Interaction of Human, Canine and Murine Adipose-Derived Stem Cells with Different Biomaterials

Due to ease of collection and in vitro expansion, abundance and plasticity, adipose-derived stem cells (ADSC) represent an attractive option for cell therapy and tissue engineering. A variety of biodegradable scaffolds are used as substitutes for the artificial extracellular matrix. Among them are biomaterials consisting of biomolecules such as collagen and poly (L-lactic acid) (OPLA), and bioceramics such as calcium phosphate. As an advantage compared to conventional two-dimensional (2D) cell culture, scaffolds provide an adhesive substrate that also serves as a physical support matrix for cell culture in vitro. The present work aimed to investigate the patterns of adherence and proliferation of human, canine and murine ADSC on these three types of biomaterials.

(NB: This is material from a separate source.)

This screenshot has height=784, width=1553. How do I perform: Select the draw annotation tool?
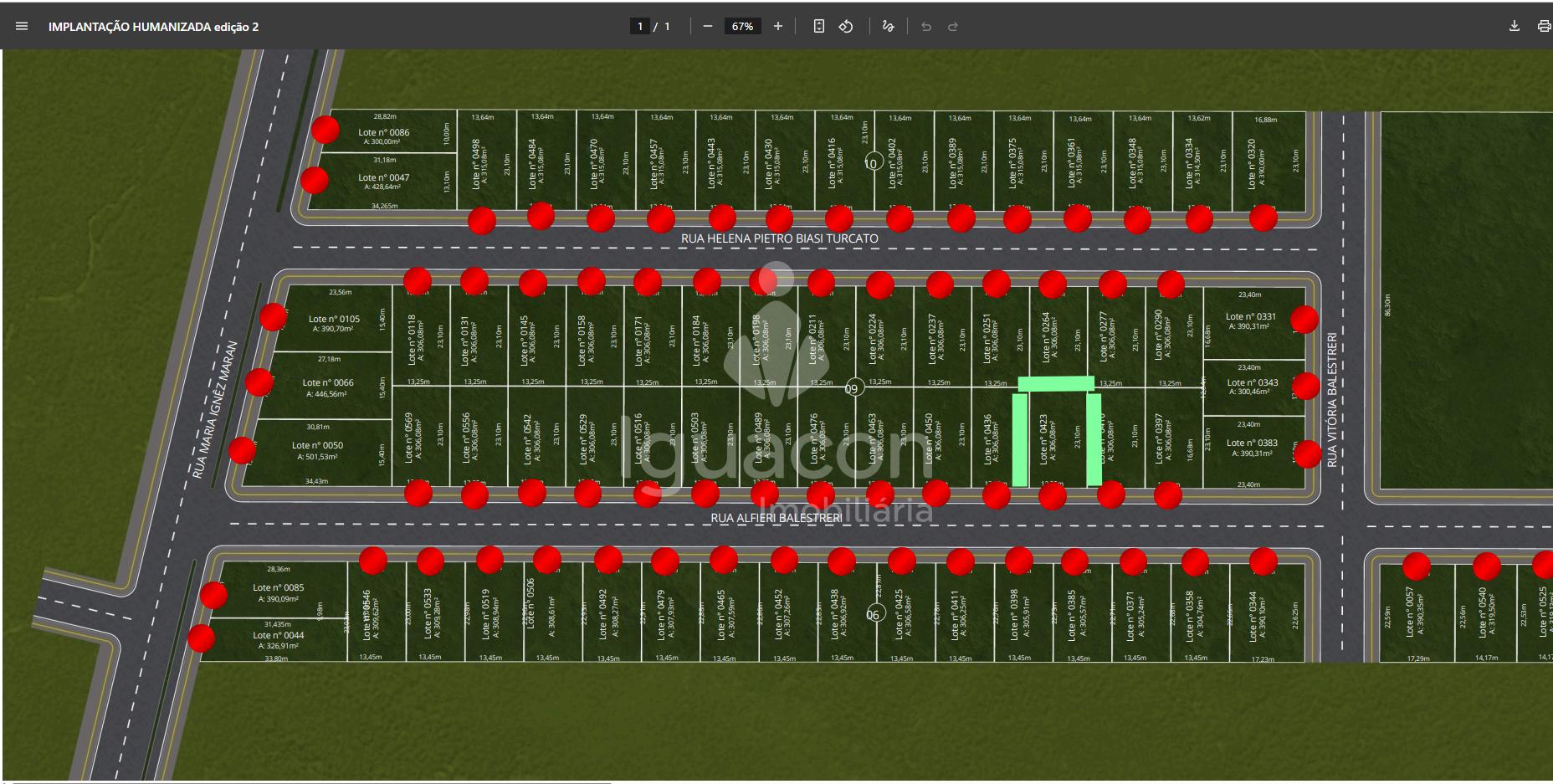coord(888,26)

Adipose tissue was obtained from patients undergoing elective liposuction, adult C57BL/6 mice and canine healthy donors. ADSC were isolated with use of collagenase, cultured and characterized. Cells between passages 4 and 7 were associated with 3D scaffolds of calcium phosphate, collagen and OPLA (BD Biosciences), dry or pre-coated with medium with 10% fetal calf serum. Different cell concentrations were used: 10(4) and 5x10(4) cells/scaffold. Cell adherence was evaluated by counting non-adhered cells stained with Giemsa. The proliferation of ADSC in 2D and 3D conditions after 3-day incubation was determined using the MTT test. The cells adhered best to dry scaffolds, and the concentration of 5x10(4) cells/scaffold was the most adequate for adherence and proliferation. Human ADSC proliferated more rapidly on 2D than in 3D conditions, contrary to murine and canine cells. These results show that cultivation of ADSC from different species in degradable biomaterials is feasible and may be exploited for the therapeutic use of these compounds.